- Pixel coordinate grounding data
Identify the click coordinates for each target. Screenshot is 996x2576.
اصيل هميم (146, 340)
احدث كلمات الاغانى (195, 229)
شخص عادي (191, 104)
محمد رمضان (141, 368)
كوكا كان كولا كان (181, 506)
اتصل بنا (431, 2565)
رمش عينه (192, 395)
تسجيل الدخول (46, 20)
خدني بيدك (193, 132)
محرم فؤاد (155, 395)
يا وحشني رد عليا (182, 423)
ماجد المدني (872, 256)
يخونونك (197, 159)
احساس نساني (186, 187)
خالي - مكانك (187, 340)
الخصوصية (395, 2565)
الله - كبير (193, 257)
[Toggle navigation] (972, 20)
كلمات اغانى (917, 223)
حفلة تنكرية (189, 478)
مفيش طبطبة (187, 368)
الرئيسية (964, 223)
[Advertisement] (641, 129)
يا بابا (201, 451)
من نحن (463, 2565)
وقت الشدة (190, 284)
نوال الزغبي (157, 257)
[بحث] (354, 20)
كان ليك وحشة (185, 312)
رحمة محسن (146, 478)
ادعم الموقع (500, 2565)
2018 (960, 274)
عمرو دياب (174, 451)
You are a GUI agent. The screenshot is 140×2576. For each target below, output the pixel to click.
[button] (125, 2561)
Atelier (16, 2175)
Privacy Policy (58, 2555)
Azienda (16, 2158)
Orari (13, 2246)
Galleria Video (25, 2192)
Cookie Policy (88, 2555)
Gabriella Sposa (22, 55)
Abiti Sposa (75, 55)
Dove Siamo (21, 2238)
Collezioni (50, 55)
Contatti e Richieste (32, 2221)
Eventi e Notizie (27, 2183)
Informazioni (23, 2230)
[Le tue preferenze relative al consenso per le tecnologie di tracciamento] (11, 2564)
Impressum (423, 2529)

- EXERCISE
Take each line above that holds the string "target" and copy it.

- REPLY
Identify the click coordinates for each target. Screenshot is 996x2576.
You are a GUI agent. The screenshot is 140×2576. For each target below, output the pixel to click.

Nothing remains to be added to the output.